Eisenkot noted that Israel’s initial attacks on Syria were aimed at disrupting Iranian shipments of advanced weaponry to Hezbollah. That strategy changed when Qassim Suleimani, the commander of Iran’s elite Quds Force, brought more than 20,000 Shiite fighters into Syria and began preparing them to invade northern Israel. Starting in January, 2017, the Israeli air force changed its tactics, and started attacking these troop concentrations on a nearly daily basis. The Israeli general said that during the year 2018, the Israeli air force dropped 2,000 bombs on Iranian positions in Syria. These attacks forced Suleimani to move some of his fighters back from the Israeli border and transfer others to Iraq. Eisenkot attributed the success of operations against Iranian forces in southern Syria to superior Israeli intelligence capabilities and air superiority, and a determination to act on the information they have.

He said that the army has disrupted Hezbollah’s plans to invade and conquer part of the Gallil. In addition to the destruction of the terror tunnels, the army has also begun to attack Hezbollah bases on the Syrian side of the Golan border which were meant to serve as a second front. Eisenkot also claimed that Hezbollah has not yet been unable to upgrade the accuracy of most of its medium and longer range missiles.
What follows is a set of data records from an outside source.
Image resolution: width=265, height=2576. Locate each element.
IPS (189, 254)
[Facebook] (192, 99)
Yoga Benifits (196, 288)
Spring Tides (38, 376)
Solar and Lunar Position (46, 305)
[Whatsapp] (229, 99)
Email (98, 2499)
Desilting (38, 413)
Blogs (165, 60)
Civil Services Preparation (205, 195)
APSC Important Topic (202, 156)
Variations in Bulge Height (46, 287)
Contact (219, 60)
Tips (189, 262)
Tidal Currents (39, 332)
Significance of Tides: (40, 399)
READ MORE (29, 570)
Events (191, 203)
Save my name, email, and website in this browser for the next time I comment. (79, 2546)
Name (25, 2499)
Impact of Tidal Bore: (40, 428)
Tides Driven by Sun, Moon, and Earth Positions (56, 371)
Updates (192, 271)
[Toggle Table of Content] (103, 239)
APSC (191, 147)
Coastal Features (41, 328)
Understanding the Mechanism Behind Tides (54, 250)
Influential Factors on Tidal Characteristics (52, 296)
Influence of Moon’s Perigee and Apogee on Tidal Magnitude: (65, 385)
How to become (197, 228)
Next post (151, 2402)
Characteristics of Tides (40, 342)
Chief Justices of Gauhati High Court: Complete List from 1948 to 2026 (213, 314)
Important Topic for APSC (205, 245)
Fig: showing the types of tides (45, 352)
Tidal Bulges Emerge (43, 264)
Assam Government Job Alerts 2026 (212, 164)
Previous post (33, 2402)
The Israeli military believes in the concept of deterrence, so one should take with a grain of salt comments made by an Israeli general to a reporter from the New York Times. But even if some of Eisenkot’s claims are exaggerated, his interview is further proof that the rules of engagement are changing on both sides, and that the Israeli military is expecting and diligently preparing for war with Iran and Hezbollah along the length of its northern border.